💾 Archived View for juliet.flounder.online › blog-sept.gmi captured on 2020-10-31 at 01:05:11. Gemini links have been rewritten to link to archived content
⬅️ Previous capture (2020-09-24)
-=-=-=-=-=-=-
animated-smileys-computer-08.gif
when quarantine started i thought it seemed dramatic when people said we would all suffer some sort of trauma from going through all this but now i definitely get it. working really really hard to take care of my mental health & i hope everyone is taking care of themselves. its just not great vibes out there. there's only so many ways to say it.
i read this interview today about mushrooms
which brought me some joy. the world can be magical and everything is so so connected even if it doesn't always feel good.
moving into my own place on friday :) i'm really excited for the change and the chance to have the space to heal a little, finally. my brain keeps waiting for something to go wrong, but this good thing is really happening.
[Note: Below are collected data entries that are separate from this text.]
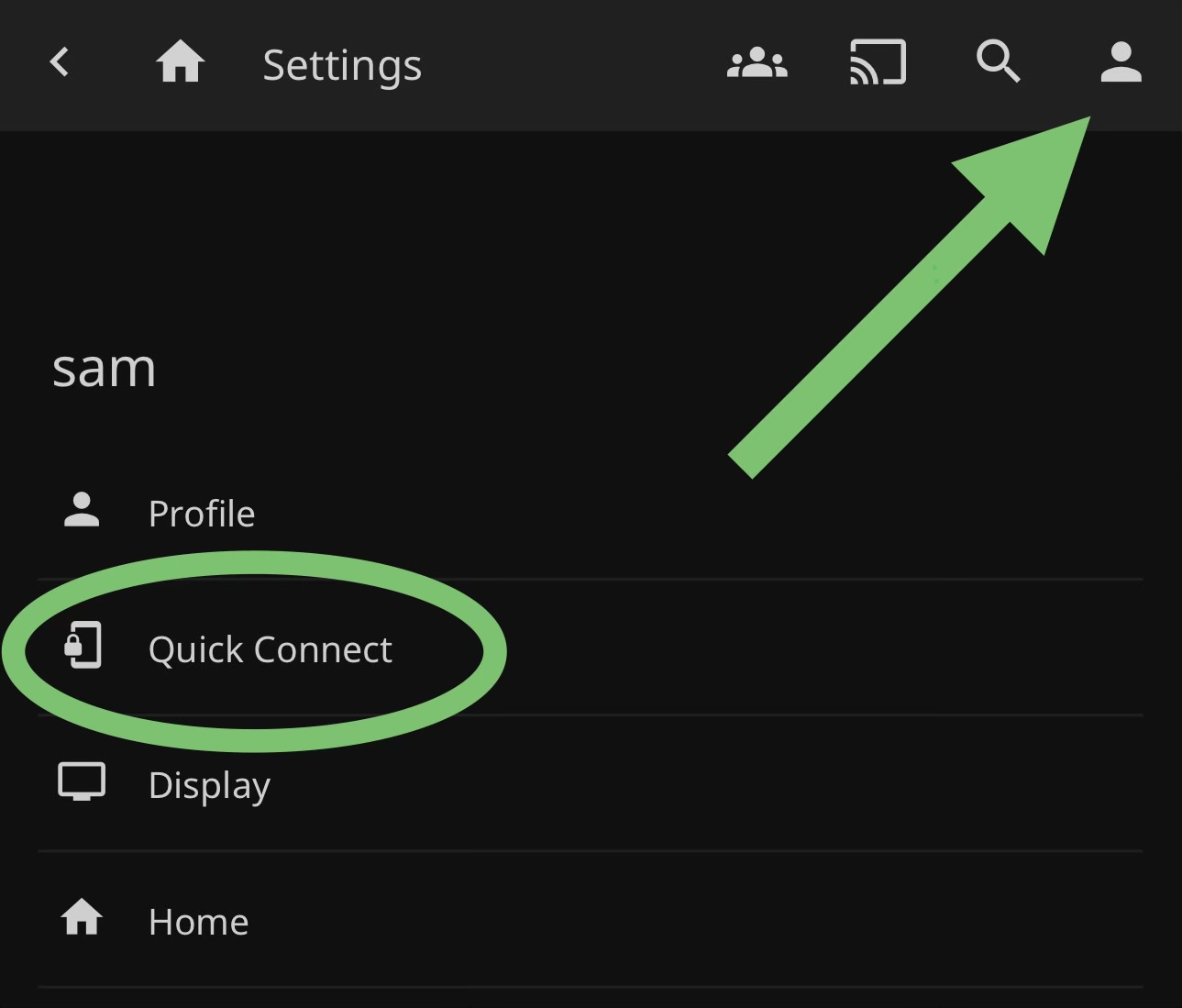Go back using the header back arrow
Viewport: 1182px width, 1008px height.
tap(60, 63)
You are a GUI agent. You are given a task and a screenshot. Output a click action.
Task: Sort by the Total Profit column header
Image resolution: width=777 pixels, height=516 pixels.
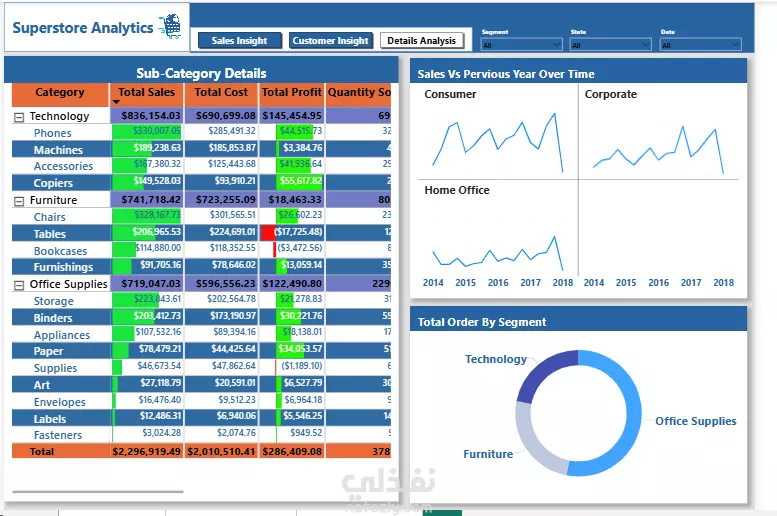coord(292,92)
started reading mary gaitskill's essay collection. i always think of this article that said her writing gives an overwhelming feeling of permission. maybe i have already written about this? but i find her perspective to be healing exactly for that reason. it feels like love to find someone with a perspective so similar to your own, because you then just get to fall into the feeling of acceptance and having a place in the world. in particular i love that she is always crushingly honest, and somehow does it without leveling judgment on the darkness that honesty can reveal. the first essay is about how she became a born again christian at 19 and read the book of revelations. immediately this resonated--i went to an odd catholic grade school where the days were fairly unstructured and we were often taught the more cultish aspects of catholicism due to the anything-goes nature of the curriculum. i was learning about stigmata and how the world was going to end in my lifetime in fifth grade. every other thursday or so we would go to confession, a process which involved waiting all day in the church while several grades took turns talking to the priest. we were allowed to either journal or read the bible while we waited.
i remember journaling constantly in those years, and writing these really sad and sometimes violent short stories, which is something i've also only ever seen replicated in gaitskill's writing (thinking about "two girls" here). i think being raised in the really binaristic thinking of a western religion like catholicism, where things are strictly good or evil, every action necessarily one side of a coin, makes you fascinated with turning over every stone to see what's underneath. so i was really interested in looking through the bible for the stuff that actually seemed interesting--not all of the moralistic stuff, which didn't resonate with my overall experience in the world where people already seemed unduly cruel (all of the pious adults around me were the worst ones)--the parts that felt true because of their sadness, absurdity, and incomprehensible mysticism. i specifically remember reading the book of job and thinking that it was literally insane that the loving and merciful god i had learned about all my life inflicted so much pain on someone just to prove a point to the devil. like, what? there was just so little plot consistency in the bible, no divine character development to account for all of the strict yet conflicting rules and concepts constantly leveled by god or in service of him. it all drove me crazy, but i like to be driven crazy (i had a friend who told me this, "i like to be driven crazy" about their experiences with falling in love. i 100% agree). because of this, i was totally obsessed with god, and how terrified and out of control the idea of a divine power could make me feel. and then i read the book of revelations, and thought it was amazing. it was the thing that made me love the bible, and what still makes me remember my religious upbringing as intriguing and mystical, rather than simply terrifying and traumatizing. actually, it doesn't need to be binary--it was a truly nauseating combination of both. the book of revelations made me sick to my stomach, and i obsessed over the apocalypse for years after that. it's that good.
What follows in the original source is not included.